Costs rose one cent per litre on Thursday and are expected to jump another three cents Friday. Dan McTeague with GasBuddy said the prices should stay that way for the foreseeable future.

According to McTeague, the cost is being driven up by a refinery closing in Philadelphia.

“Here in eastern Canada we have seen the effect of a major oil refinery fire a week ago today,” McTeague said. “It’s the largest refinery in the eastern U.S. and the company decided to close it. Because of that, there is going to be volatility and tightness of gas supplies throughout much of North America.”

He added on average Canadians will be paying $1.30 per litre for gas across the country, but that won’t be the case locally. McTeague essentially told drivers to just add three cents to what the pumps are saying Thursday and that should be the price over the weekend.

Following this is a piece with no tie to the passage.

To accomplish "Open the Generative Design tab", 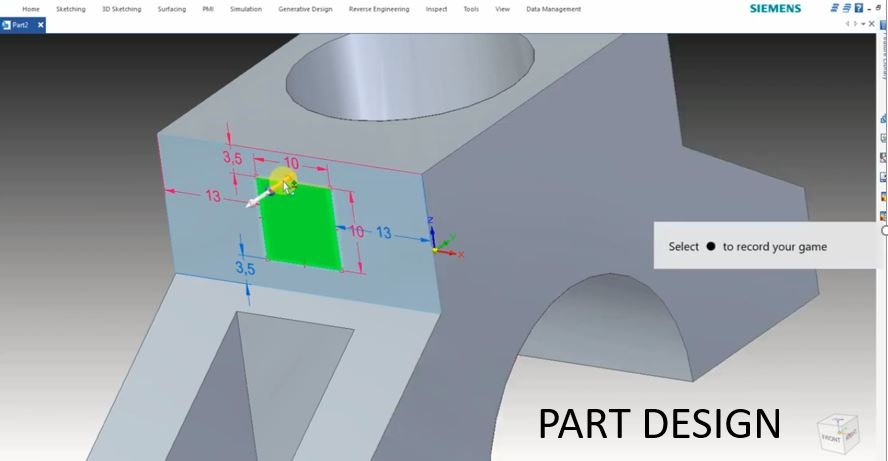I will (306, 8).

“So what we are looking at is really a net increase,” McTeague said. “A lot of those stations that are $1.15 per litre will go to $1.18. The stations charging $1.23 will go up to $1.26. It isn’t retailers raising it, but rather the bump up on the wholesale side.”

Most drivers are used to paying more at the pump heading into a long weekend, but McTeague said our gas prices are driven by the U.S. They don’t celebrate July 4th until next weekend.

There is potential light at the end of the tunnel, but the outcome could be positive or negative. According to McTeague, the current G20 summit in Japan will have a big impact on gas prices back home.

He said a lot depends on if U.S. President Donald Trump and Chinese leader Xi Jinping can ease trade tensions between the two nations.

“Asia is typically an area for oil demand,” McTeague said. “If an agreement is made then energy prices will go up. If not, then we could the reverse could happen and prices might fall a little bit.”

The expert added it is tough to predict longterm gas prices, but now they are trending up. He said prices have risen roughly 11 cents in the last two weeks.

According to McTeague, the refinery in Philadelphia provided over a quarter of the fuel to the U.S. northeast so demand is high, to say the least.